Fighters believed to be Boko Haram members also raided two medical facilities in Niger this month, making off with medicine and equipment.
And then again this month along the Niger-Nigeria border, soldiers were ambushed again, leaving 13 of their ranks wounded. Some are still missing in action, according to a news release from the Nigerian military.
Western intelligence officials believe the new attacks are energizing a multinational effort to battle Boko Haram that, until now, has had mixed success.
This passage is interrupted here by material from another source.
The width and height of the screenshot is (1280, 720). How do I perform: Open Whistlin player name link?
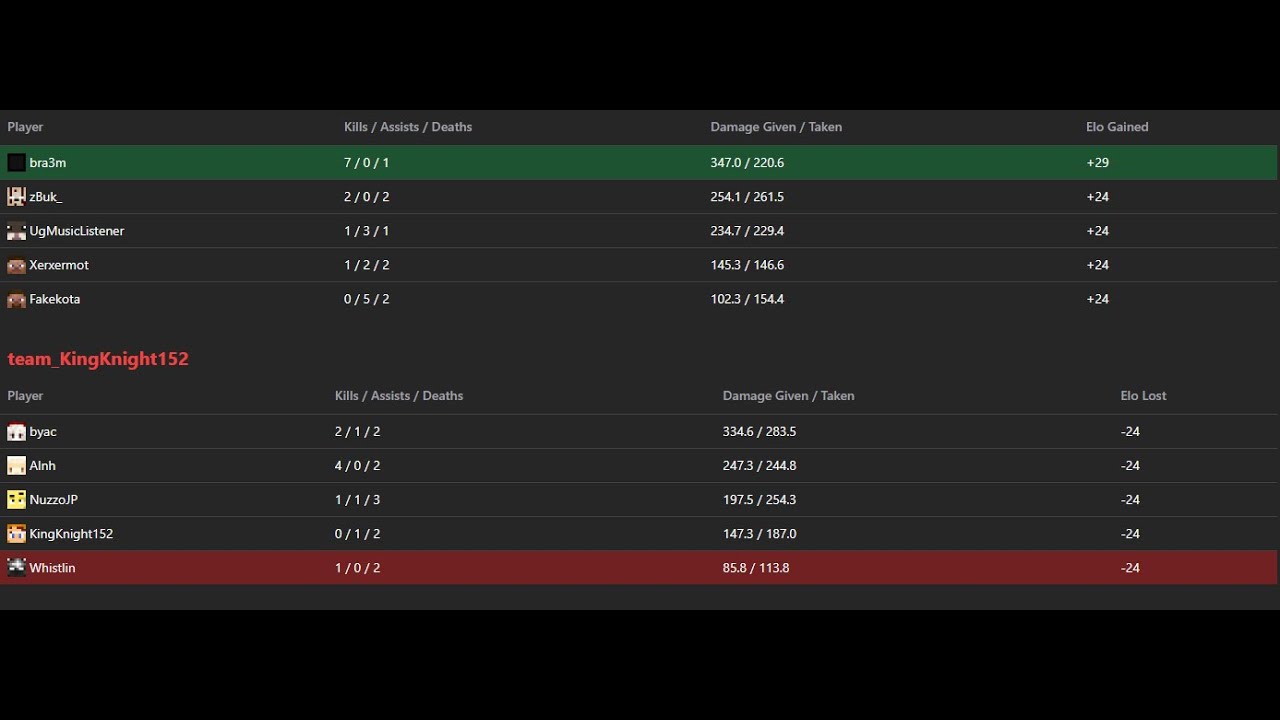52,568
A Multinational Joint Task Force made up of soldiers from Nigeria, Niger, Chad and Cameroon has slowly made headway in sharing intelligence and launching attacks together. During the rainy season, a group of Chadian soldiers moving toward Lake Chad near Bosso, Niger, became bogged down along mud-clogged roads. Instead of turning back, the soldiers set up camp for weeks to wait for drier weather so they could push forward.
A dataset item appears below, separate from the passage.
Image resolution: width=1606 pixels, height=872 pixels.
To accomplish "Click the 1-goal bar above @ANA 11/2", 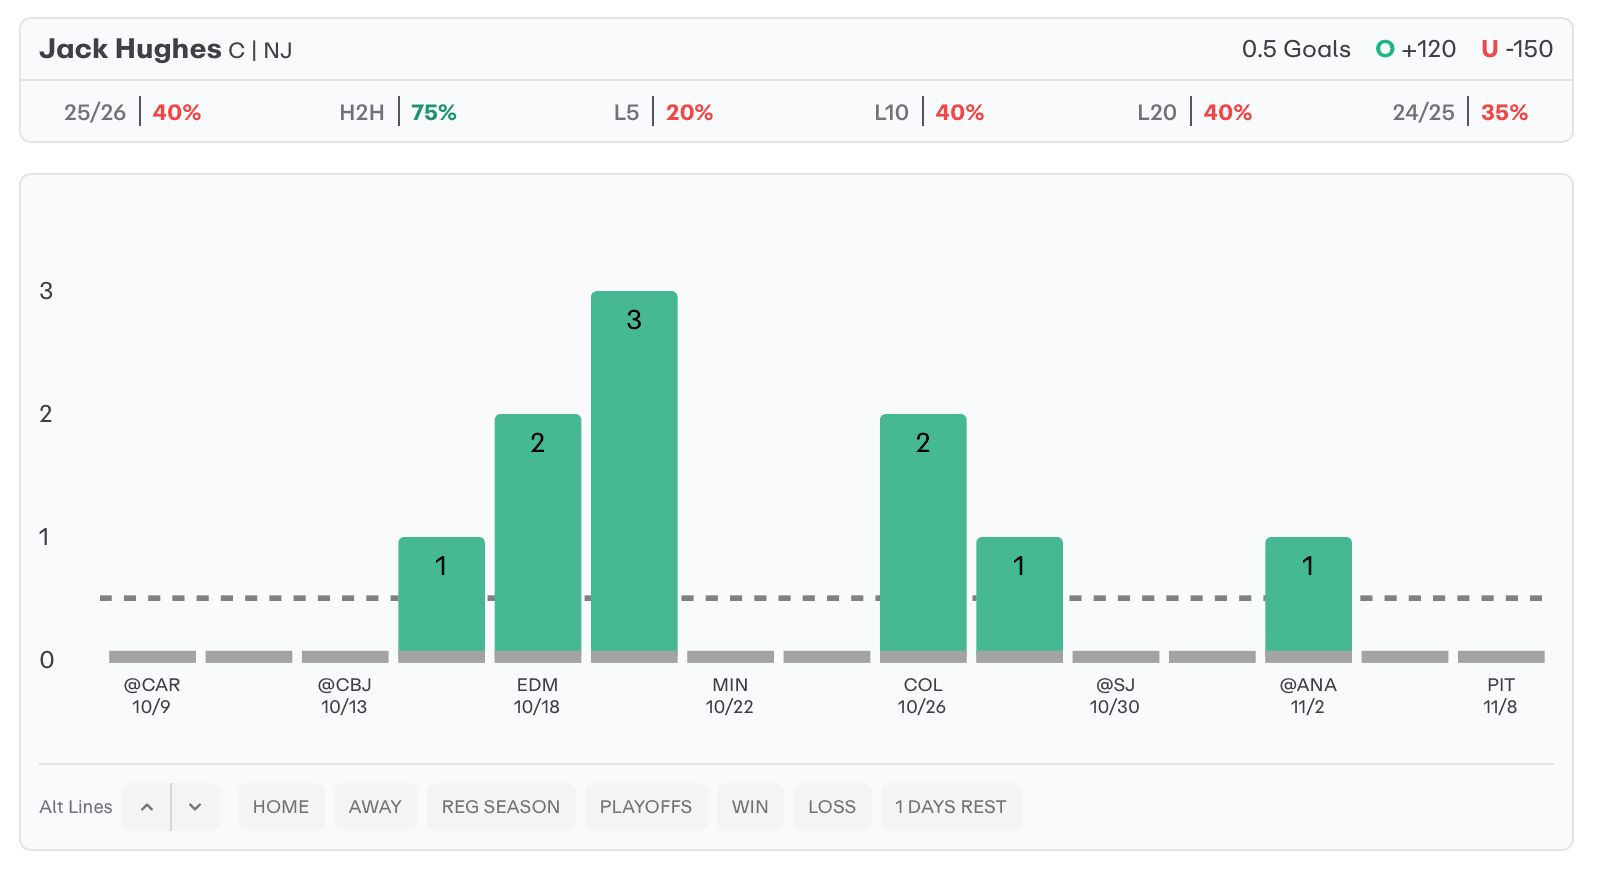I will coord(1308,594).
But operations against Boko Haram have also suffered setbacks. The most recent was several weeks ago when soldiers from Nigeria launched an attack across the border that erroneously killed several soldiers from Niger, according to Western intelligence officials and security operators in Niger.
The multinational forces have struggled with communications. Language is a barrier — English is the main language in Nigeria, but French is spoken in Niger, in Chad and by many in the Cameroonian military. Top-secret information sometimes flows slowly and is passed along on mobile phones across unreliable cell networks. Radio gear is incompatible in some cases — Nigerians use American radios, but in Niger soldiers use French-made devices. The militaries are about to receive technology that will help make the radios work together.
“We have good cooperation between all our forces,” said Col. Mahamane Laminou Sani, director of documentation and military intelligence of Niger’s armed forces.
For the moment, in the homeland of Boko Haram, Nigeria, celebrations were still underway over the release of some of the schoolgirls.
“We are happy for seeing this wonderful day,” said one of the freed girls, Rebecca Mallum, speaking at a meeting with Mr. Buhari. “The grace of the Lord show us now we are together.”